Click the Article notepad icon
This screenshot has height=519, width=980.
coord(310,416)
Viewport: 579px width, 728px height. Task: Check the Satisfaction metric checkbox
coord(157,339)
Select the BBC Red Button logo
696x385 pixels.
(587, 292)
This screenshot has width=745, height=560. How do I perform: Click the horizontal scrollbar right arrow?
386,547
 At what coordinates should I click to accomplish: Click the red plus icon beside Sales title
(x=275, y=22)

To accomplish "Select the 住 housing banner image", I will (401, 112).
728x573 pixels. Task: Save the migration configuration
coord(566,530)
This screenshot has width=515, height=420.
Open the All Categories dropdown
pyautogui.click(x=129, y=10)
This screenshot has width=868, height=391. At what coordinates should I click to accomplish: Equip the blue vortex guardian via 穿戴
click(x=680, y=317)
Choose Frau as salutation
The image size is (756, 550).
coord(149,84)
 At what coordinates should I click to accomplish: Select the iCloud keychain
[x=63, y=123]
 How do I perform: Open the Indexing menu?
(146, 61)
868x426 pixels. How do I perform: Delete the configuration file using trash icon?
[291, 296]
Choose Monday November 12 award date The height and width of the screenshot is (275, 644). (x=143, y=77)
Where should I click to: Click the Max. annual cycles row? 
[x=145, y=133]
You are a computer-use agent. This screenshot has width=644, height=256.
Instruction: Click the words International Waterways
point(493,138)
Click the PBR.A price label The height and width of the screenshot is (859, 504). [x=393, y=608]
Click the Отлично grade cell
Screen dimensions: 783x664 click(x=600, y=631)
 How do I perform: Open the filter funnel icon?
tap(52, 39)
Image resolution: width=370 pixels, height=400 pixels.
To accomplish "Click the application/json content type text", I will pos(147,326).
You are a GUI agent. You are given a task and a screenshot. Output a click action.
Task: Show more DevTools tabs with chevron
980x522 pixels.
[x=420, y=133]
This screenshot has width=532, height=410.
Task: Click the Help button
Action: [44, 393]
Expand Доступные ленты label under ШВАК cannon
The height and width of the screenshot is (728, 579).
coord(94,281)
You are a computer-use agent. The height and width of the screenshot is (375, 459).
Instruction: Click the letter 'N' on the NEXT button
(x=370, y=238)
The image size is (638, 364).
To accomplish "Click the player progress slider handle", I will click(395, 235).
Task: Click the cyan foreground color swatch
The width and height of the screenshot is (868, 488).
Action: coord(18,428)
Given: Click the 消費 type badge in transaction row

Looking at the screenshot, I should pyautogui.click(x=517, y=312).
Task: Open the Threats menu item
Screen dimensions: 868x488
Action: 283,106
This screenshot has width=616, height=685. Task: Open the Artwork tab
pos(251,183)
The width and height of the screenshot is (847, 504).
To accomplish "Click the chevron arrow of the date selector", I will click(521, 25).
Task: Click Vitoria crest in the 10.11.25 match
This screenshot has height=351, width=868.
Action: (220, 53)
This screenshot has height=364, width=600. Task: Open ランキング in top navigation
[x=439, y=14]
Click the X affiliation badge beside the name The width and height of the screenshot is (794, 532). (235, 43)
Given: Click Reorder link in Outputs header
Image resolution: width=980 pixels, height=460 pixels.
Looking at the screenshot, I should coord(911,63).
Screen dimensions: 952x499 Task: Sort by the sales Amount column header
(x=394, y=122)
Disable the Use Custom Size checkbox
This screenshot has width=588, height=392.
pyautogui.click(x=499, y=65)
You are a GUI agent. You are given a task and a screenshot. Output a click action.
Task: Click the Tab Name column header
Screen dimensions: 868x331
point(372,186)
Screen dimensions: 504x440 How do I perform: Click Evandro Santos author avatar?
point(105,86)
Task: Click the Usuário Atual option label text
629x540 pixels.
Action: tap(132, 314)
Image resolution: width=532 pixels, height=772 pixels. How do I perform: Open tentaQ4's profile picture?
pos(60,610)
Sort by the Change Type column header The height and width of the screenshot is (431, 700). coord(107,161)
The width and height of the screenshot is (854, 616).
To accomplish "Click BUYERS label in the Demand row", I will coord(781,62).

= = = =

Reproduce each line of the material containing the word "chevron".

Task: Show more DevTools tabs with chevron
To accomplish "Click the chevron arrow of the date selector", I will click(521, 25).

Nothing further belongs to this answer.